This is a children's fantasy for 9 - 15 years, It is set in a strange school where there is adventure, magic and mystery.
An old man had to die before something of major proportions happened in the small seaside town of Calder Cove. Over a long and extended period, a series of weird and rather extraordinary events occur, most of which are hidden from view behind a construction of tall screens. Then, with a very grand and rather bizarre opening, a strange and mysterious castle is revealed, a castle that seemed to have appeared out of the darkness and silence of nowhere.
Was it magic? the townsfolk wondered.
Or was it something more sinister?
In time it is made known that the massive grey ediface is nothing more than a school. But when the exclusively invited children finally step inside, the huge doors are locked securely behind them, creating a strict division between the world of their families and the castle. Everything that was once a part of everyday life becomes a thing of the past and the new students are thrown, without warning, into the unknown. It is with great trepidition they begin to question these changes and ask ... is this place really a school?
An answer to their dilemma begins to show itself after an intriguing visit to an Aztec pyramid that results in the theft of a cursed ring, and the eventual disappearance of the school's bully, Neville Cormac. The teachers' blase response to this matter prompts Bridget Lincoln and her motley crew of friends to investigate. But they get more than they bargain for when they stumble upon magical rooms and hidden passageways, a golden doorway and, most horrifically, their own doom!
'MERLIN'S SCHOOL FOR ORDINARY CHILDREN - THE RING OF CURSES'
CHAPTER ONE - A CURIOUS EVENT
It seemed rather strange that after so many years of not much happening in the tiny seaside village of Calder Cove that something finally did happen. And it wasn't just a little happening either. It was an extremely large and impressive happening - so large and impressive that it took up the whole of the seventeen acre block of brown land once known as Riley's Ranch.
Not surprisingly Riley's Ranch used to be owned by an old codger named Riley and he resided in the rather dilapidated weatherboard house that was thought to be haunted. It didn't matter that the house was surrounded by a wonderful garden full of flowers, vegetables and every type of tree known to man. Or that it was home to some golden chickens, a gaggle of bad-tempered geese, a couple of moth-eaten goats and even a sway-back horse. In fact, none of that mattered at all.
What did matter were the strange sounds and smells that drifted up from the house most nights anywhere between the hours of dusk to dawn. The pops and bangs and extraordinary fizzles, couple with aromas that would make a skunk feel downright ordinary, were not usual events in anybody's mind. It all created an enigma because the people of the Cove didn't know what to make of them.
Then there was the eccentric Mr Riley, of course, a very odd soul indeed. Tall and wiry with a whiskery face he kept very much to his own company, which meant that nobody even had the opportunity to ask him about the other unusual stuff. This most definately did not help things along.

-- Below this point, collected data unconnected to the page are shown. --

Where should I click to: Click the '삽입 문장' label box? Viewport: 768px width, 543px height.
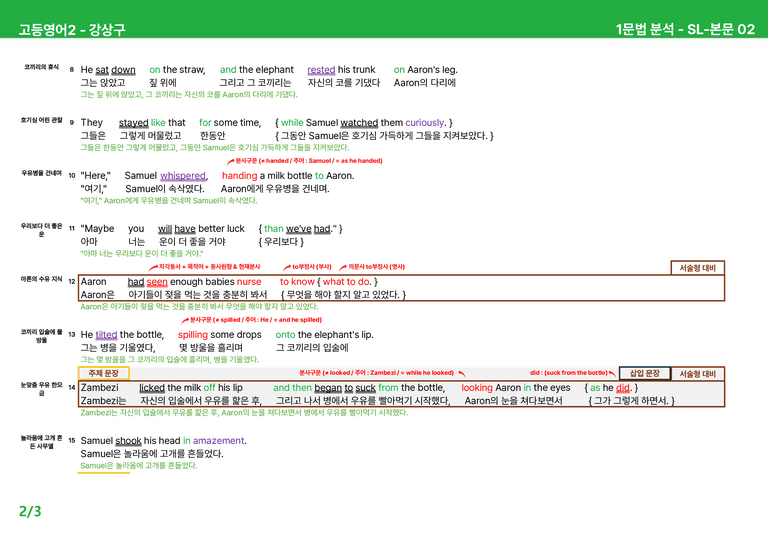pyautogui.click(x=644, y=373)
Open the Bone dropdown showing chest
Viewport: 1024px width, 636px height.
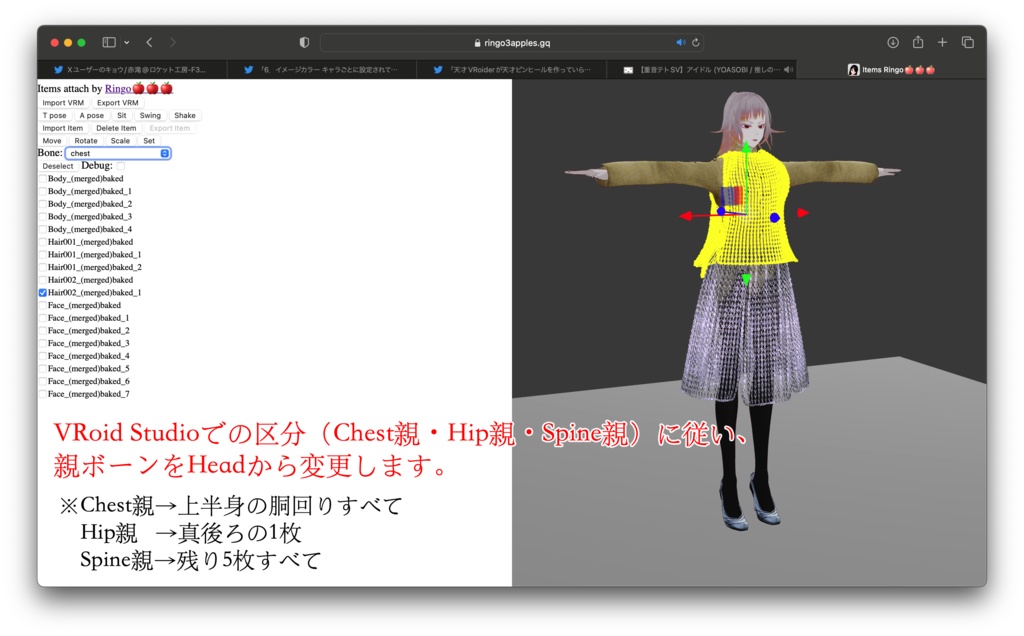[x=118, y=153]
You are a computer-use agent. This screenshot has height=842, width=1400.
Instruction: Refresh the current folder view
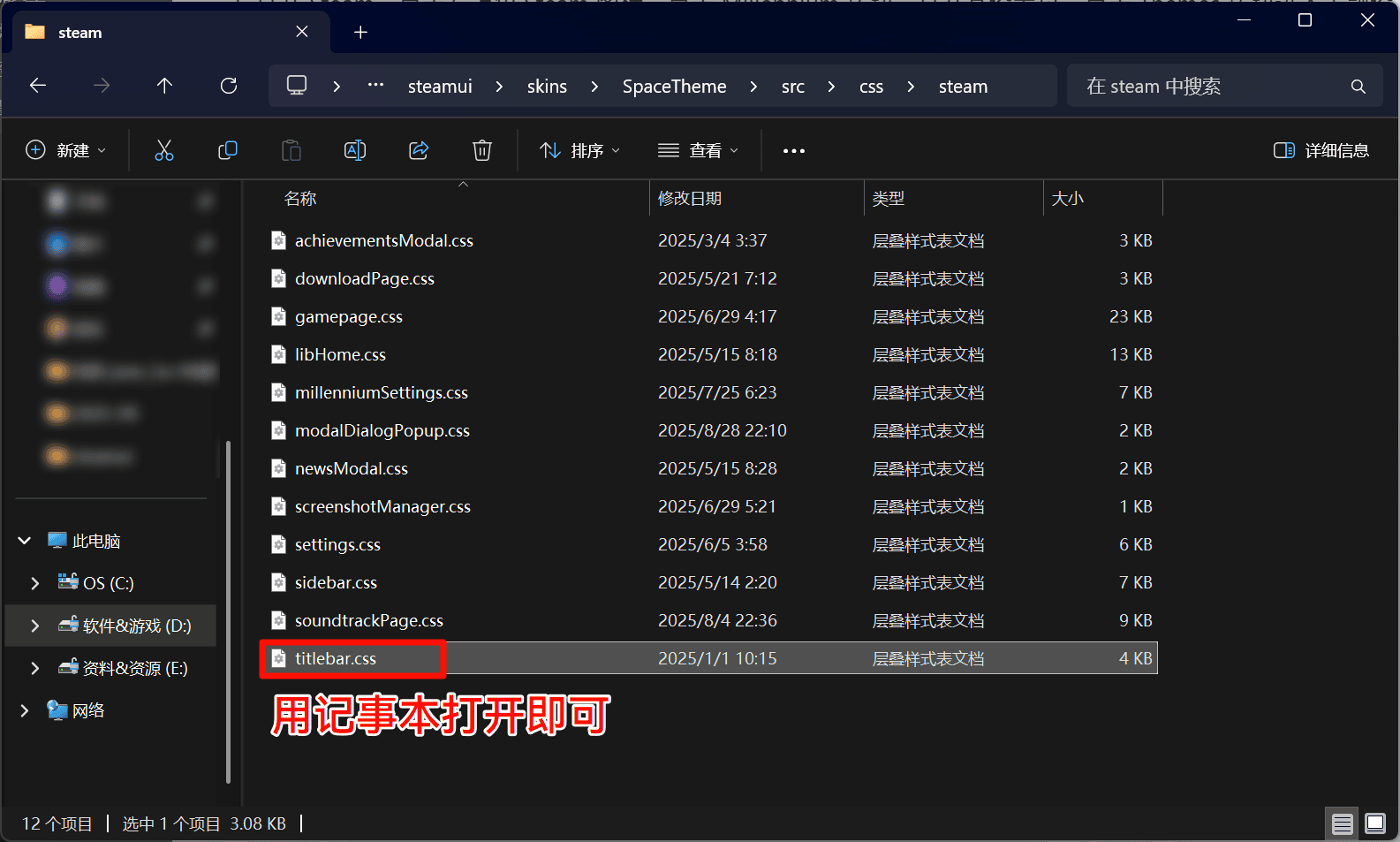[229, 86]
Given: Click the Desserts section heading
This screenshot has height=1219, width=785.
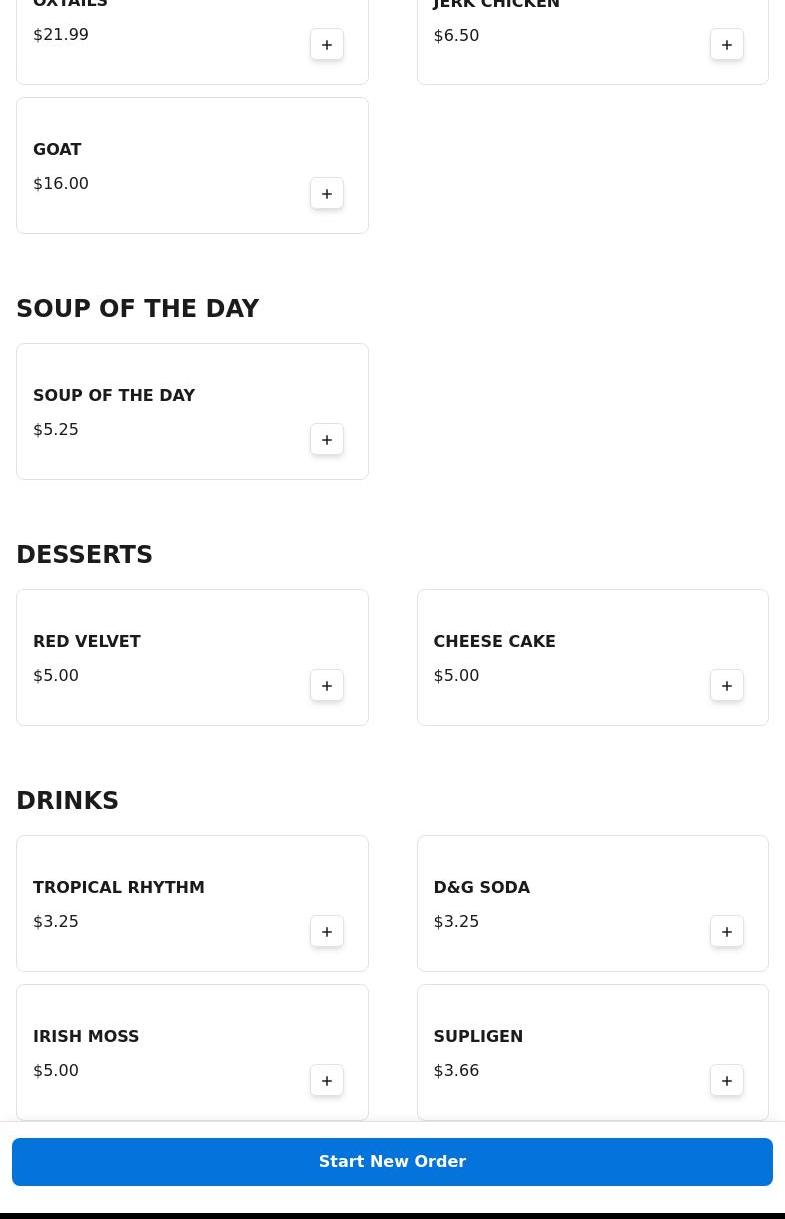Looking at the screenshot, I should click(84, 555).
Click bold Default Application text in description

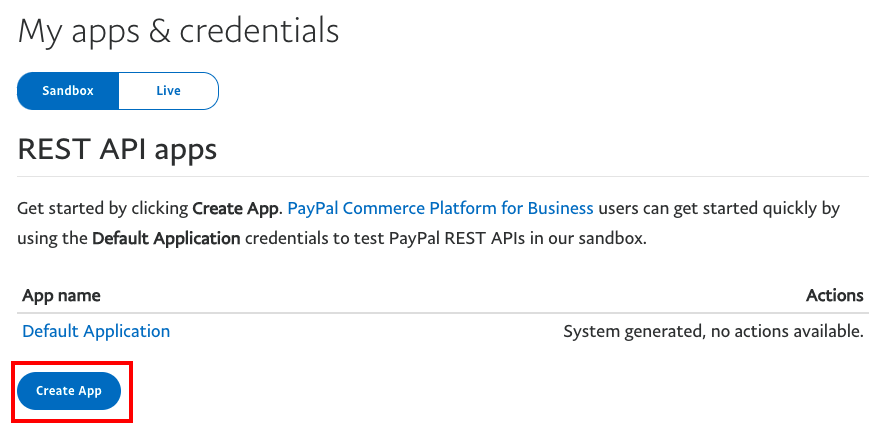tap(166, 238)
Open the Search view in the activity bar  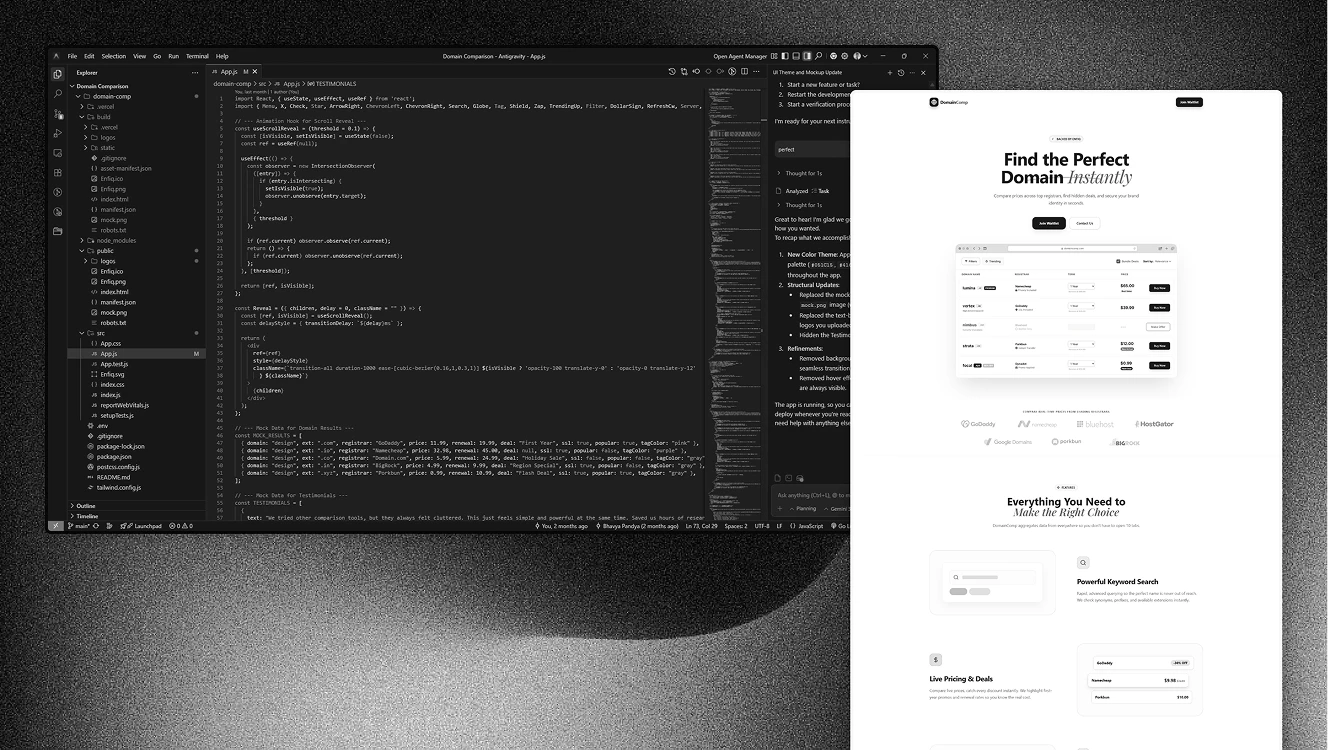(58, 94)
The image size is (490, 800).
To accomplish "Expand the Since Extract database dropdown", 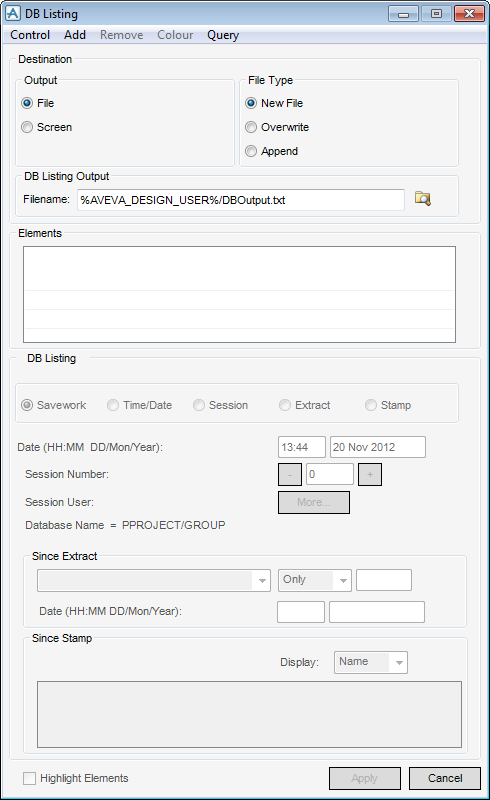I will pyautogui.click(x=154, y=581).
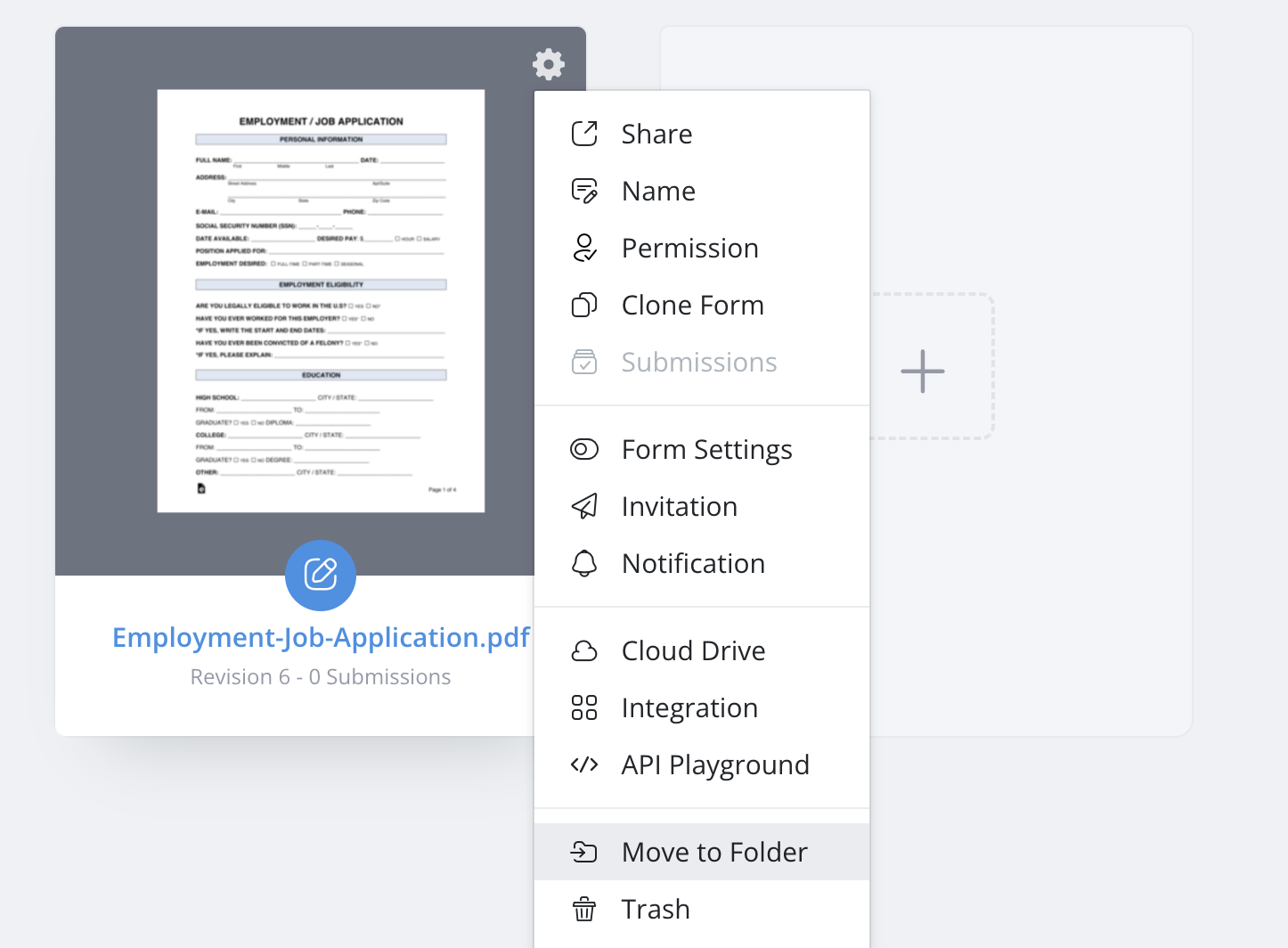Click the API Playground code icon
This screenshot has width=1288, height=948.
pos(584,764)
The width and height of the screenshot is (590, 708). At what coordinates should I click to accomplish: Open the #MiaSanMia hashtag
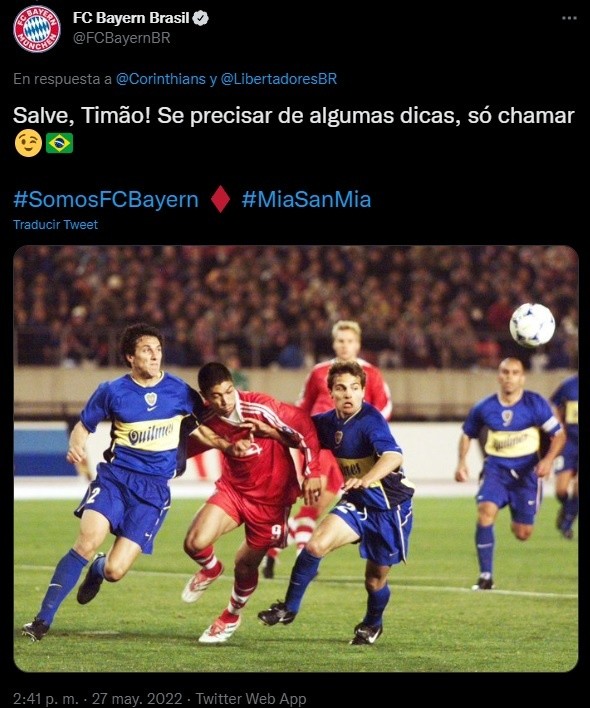tap(306, 200)
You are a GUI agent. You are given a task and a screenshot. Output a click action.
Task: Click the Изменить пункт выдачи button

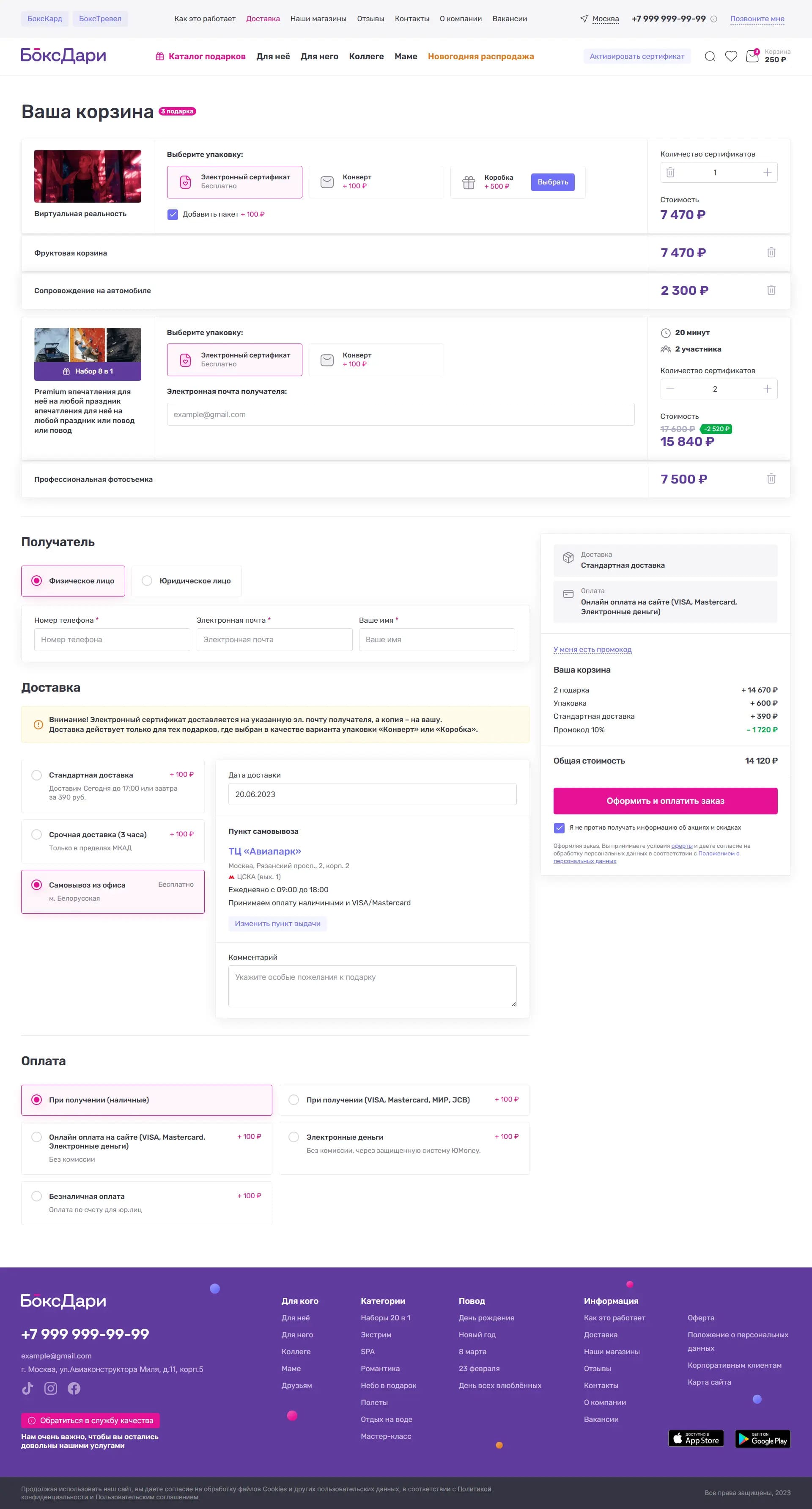tap(277, 923)
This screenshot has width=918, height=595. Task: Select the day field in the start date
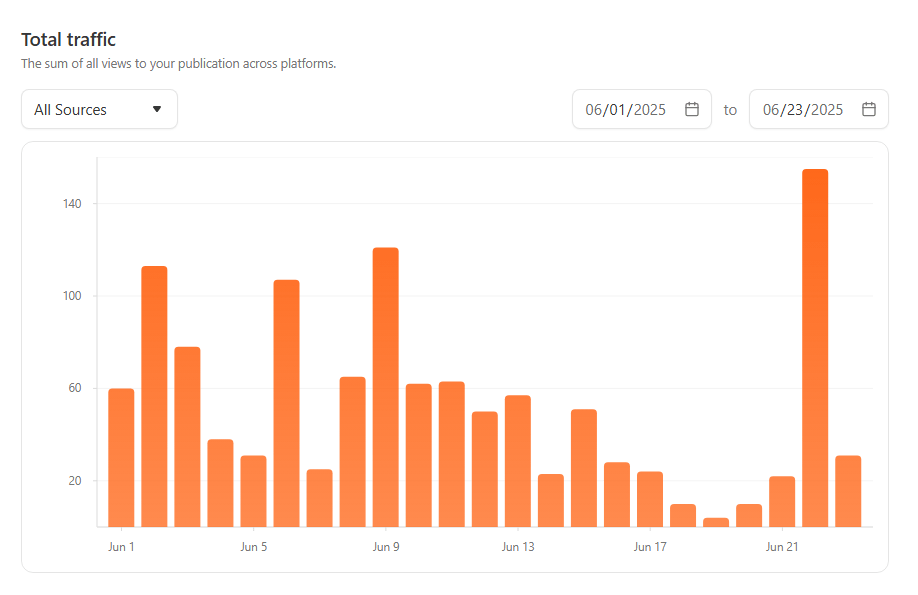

Market day was different though. Market day was the first Monday in every month. Each first Monday old man Riley would drive into the centre of town in his rickety wagon, drawn along by the even ricketier old horse whose name was Nasty Ned on account that he would chew unkindly on anyone who ventured within biting distance. Mr Riley would park the wagon outside the Log Cabin Shoppe then clamber down slowly from the wooden seat like an arthritic spider, checking his backside for splinters as he went. He'd hitch the reins of Ned's faded brown leather harness to the nearest power pole and shuffle quickly through the double sliding automatic doors. He would immediately go in search of an assistant, to help with the purchase of Lucerne hay and twine, new shirts and pellets and any other odds and sundries he felt he needed.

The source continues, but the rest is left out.